▼
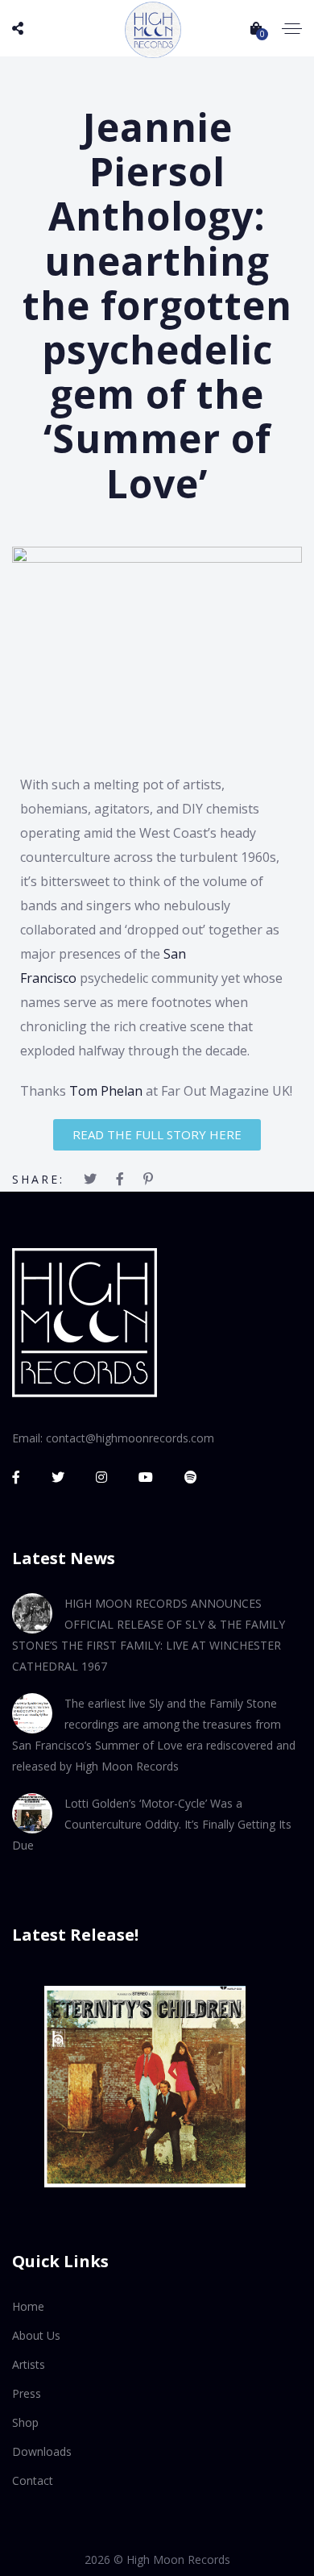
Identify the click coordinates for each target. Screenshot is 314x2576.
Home (28, 2306)
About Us (36, 2335)
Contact (32, 2480)
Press (26, 2393)
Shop (25, 2422)
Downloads (42, 2451)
▲
_WHAT THIS TASK INVOLVES_
Quote every entry exactly, with the pictures omitted.

_EXPECTED ANSWER_
Identify the click coordinates for each target. Screenshot is 314x2576.
Home (28, 2306)
About Us (36, 2335)
Contact (32, 2480)
Press (26, 2393)
Shop (25, 2422)
Downloads (42, 2451)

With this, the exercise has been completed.